> What is being asked
The result should be the lines from the one holding "You are a GUI" to the final line of the records below, repeated exactly and with no pictures.

START Records for processing

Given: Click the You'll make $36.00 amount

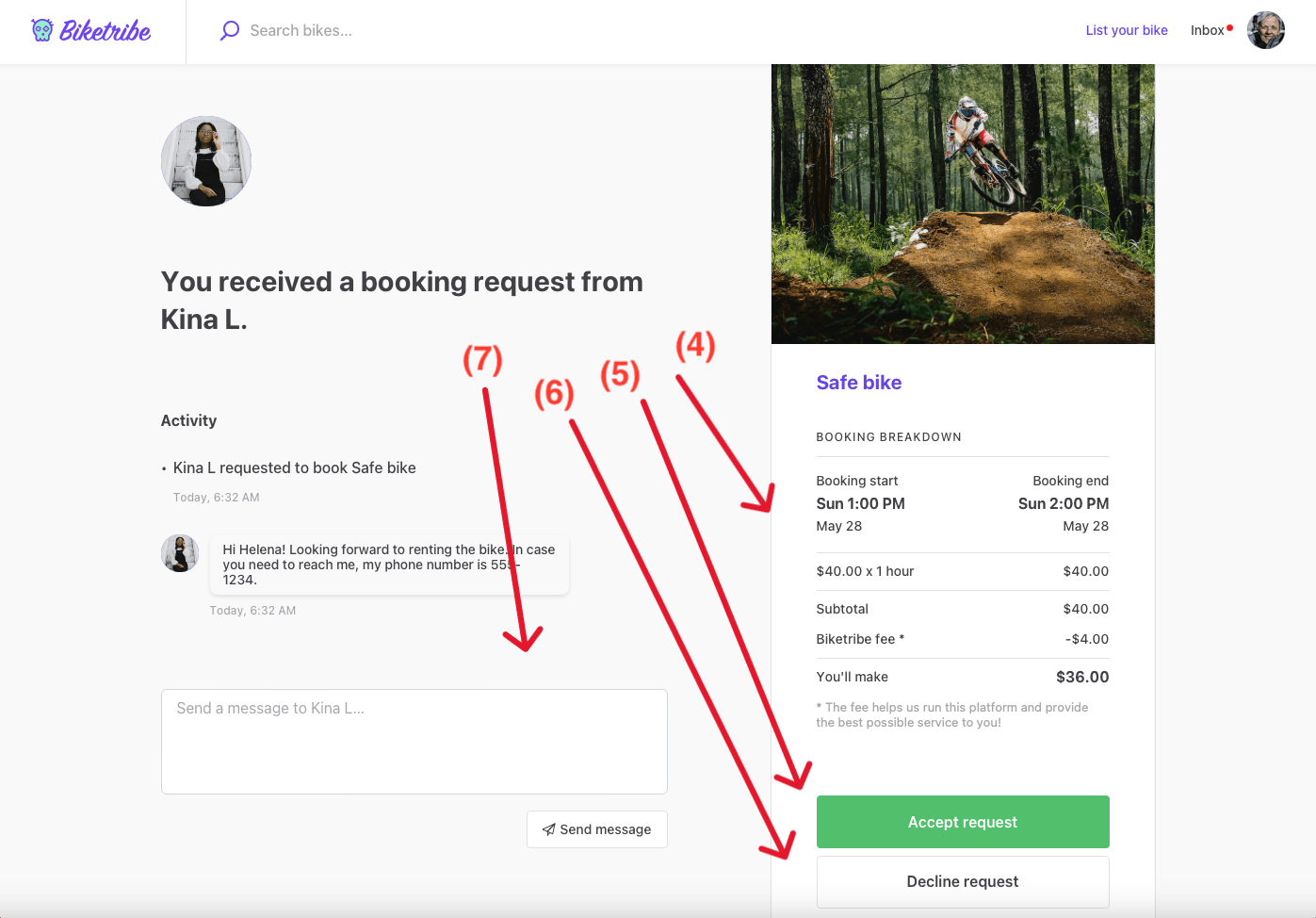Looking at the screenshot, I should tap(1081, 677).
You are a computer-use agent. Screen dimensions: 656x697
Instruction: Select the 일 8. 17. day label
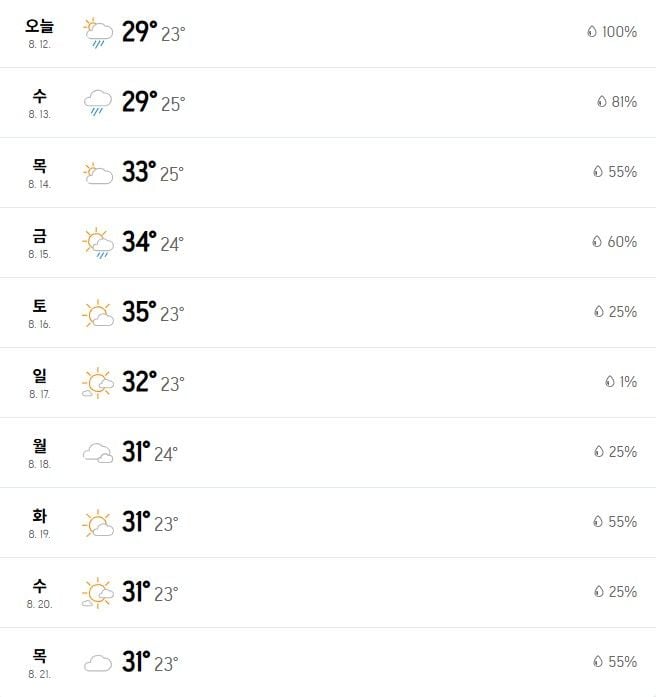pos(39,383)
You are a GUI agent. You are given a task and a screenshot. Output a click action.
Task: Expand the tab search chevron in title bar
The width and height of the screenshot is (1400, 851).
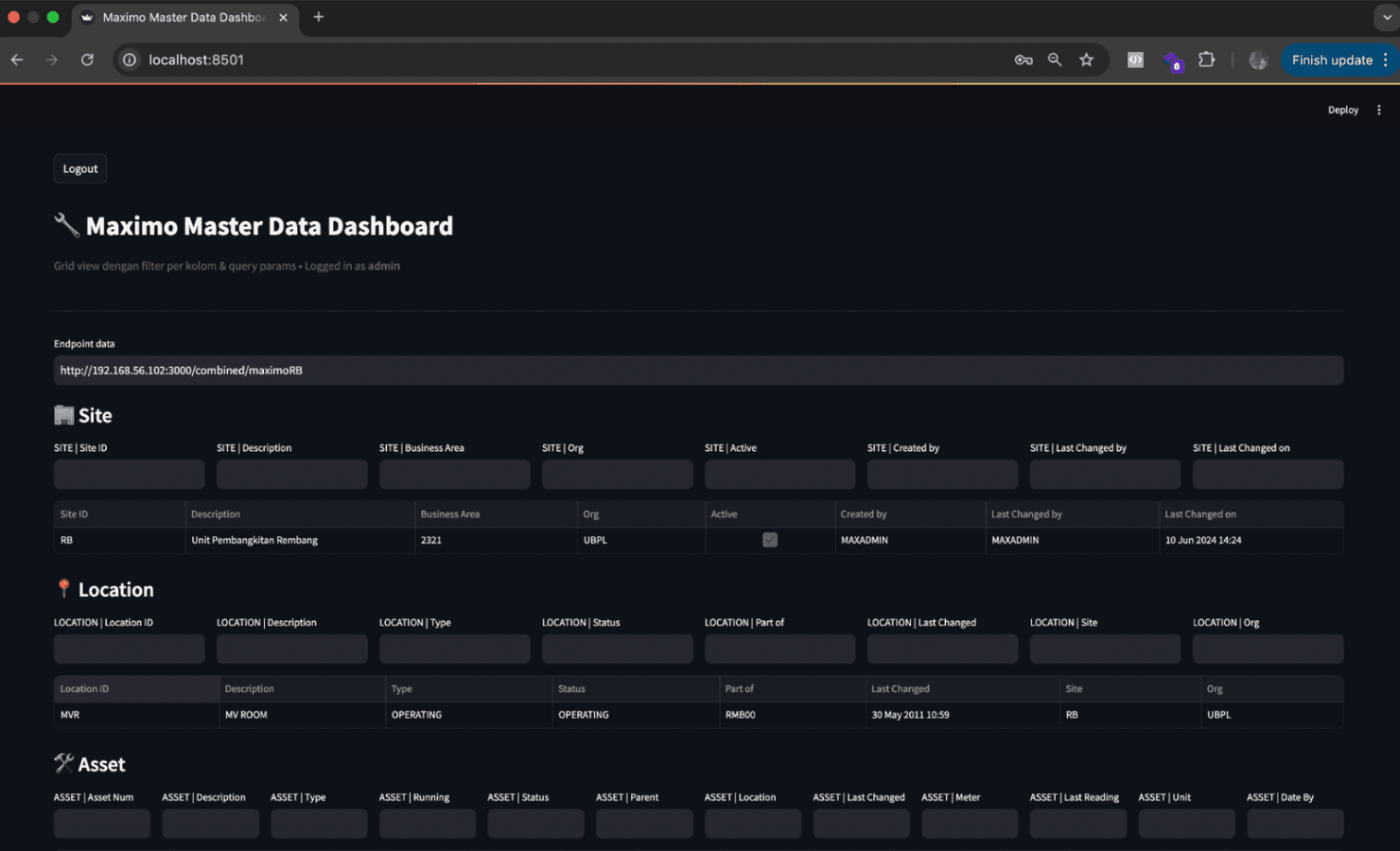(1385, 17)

END Records for processing

> Exercise solution
You are a GUI agent. You are given a task and a screenshot. Output a click action.
Task: Expand the tab search chevron in title bar
The width and height of the screenshot is (1400, 851).
(1385, 17)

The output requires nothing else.